Figure 5.3: WiMAX Reference Model [Wimax-Forum, 2006]

5.3  WiMAX Handover

WiMAX handover is the process where a Subscriber Station (SS) migrates from one air-interface Base Station to other air-interface Base Station. WiMAX architecture extends the 802.16 architecture and it support the mechanism of HandOver(HO). The WiMAX architecture shall support mechanisms such as intra/inter ASN handover, roaming between NSPs, seamless handover at vehicular speed and micro/macro mobility.

In order to provide session continuity of IP layer during handover, the IP handover between different subnet is available [Jang et al, 2005]. After consideration, WiMAX recently released set of specification for new mobility node; called Access Service Network (ASN) typically resides in operator’s equipment and enables to connect multiple WiMAX Base Stations (BSs).

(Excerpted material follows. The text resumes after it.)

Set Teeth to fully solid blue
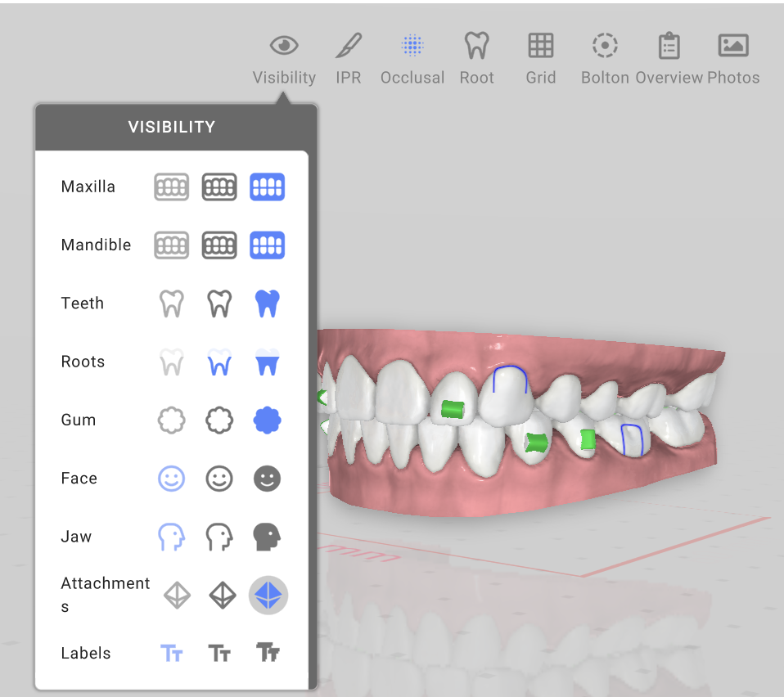This screenshot has height=697, width=784. pyautogui.click(x=268, y=304)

5.3.1 Access Service Network (ASN)

ASN comprises of one or more Access Service Network Gateways, SS and at least one BS, ASN associates with CSN and ASN-GW associates with one or more BS. This segregation of ASN enables multi vendors to operate while still producing their own functional parts.

5.3.2 Anchoring

Anchoring is the process to attach the MSS to ASN and all incoming data will be sent to the anchoring ASN-GW and the CSN does not need to know at which ASN GW the MS’s current BS is located, which makes mobility transparent and changes to IP- address become less frequent.

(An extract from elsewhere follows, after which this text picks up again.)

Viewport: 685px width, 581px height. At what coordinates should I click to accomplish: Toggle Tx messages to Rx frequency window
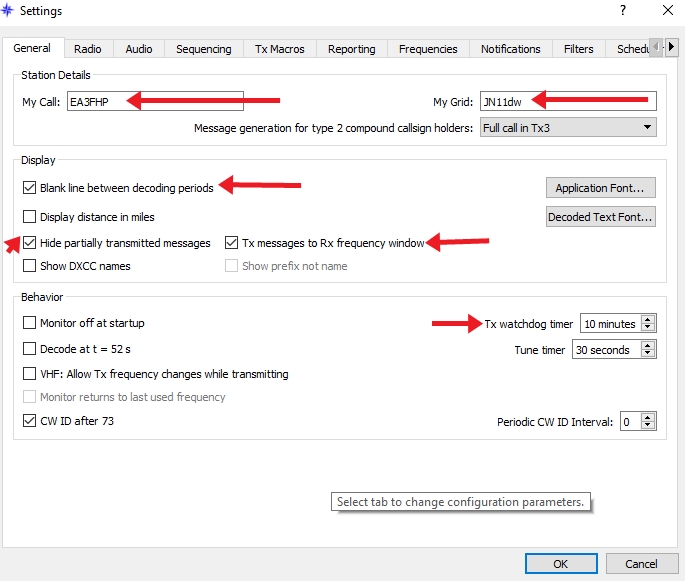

A number of references are used to identify the different interfaces used to communicate with in ASN as shown in figure 5.4. These reference points indicate the different protocols and functions required to communicate. Intra/inter-ASN Mobility is to ensure minimal delay and data loss during the transition/handover from serving ASN to target ASN.

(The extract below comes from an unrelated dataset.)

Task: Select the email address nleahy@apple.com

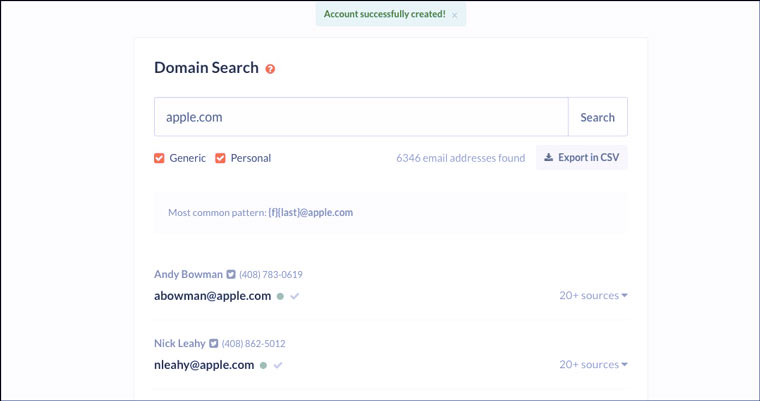Action: [x=204, y=365]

Figure 5.4: WiMAX handover and anchoring procedure [Rigel, 2007]

 

5.3.3 Intra ASN Handover

The handover performed between BSs belonging to the same ASN though BSs can connect to the same ASN-GW or different ASN-GW. In case of only one BS within an ASN an intra-ASN handover can not be performed unless the BS has several antenna sectors. The intra ASN handover is to minimize the delay and data loss during mobility and if MSS has services like IP or MIP there will be no need for a change of IP address.

5.3.4  Inter ASN Handover

A handover between BSs belongs to separate ASNs and ASN GWs also need to coordinate to make the smooth handover through anchoring and re-anchoring. The purpose of anchoring is to avoid a path update and hence a redirection of the data path, where in the re-anchoring case an update will be performed.

6. Handoff

WiMAX/802.16-2004 is not implemented to support the handoff between Base Stations; it allows only fixed (indoor or outdoor) or nomadic access. Fixed access to Mobility introduces network infrastructure changes i.e. break-before-make, micro- and macro-mobility handovers across BSs, cross-operator roaming.

WiMAX early version support fixed or nomadic support. Fixed access allows no mobility to the end users and remains fixed to one geographical location. Nomadic access provides mobility with in the cell but no handoff support, so user has to establish a new connection with the AP/BS once out from the footprint of Home Base Station.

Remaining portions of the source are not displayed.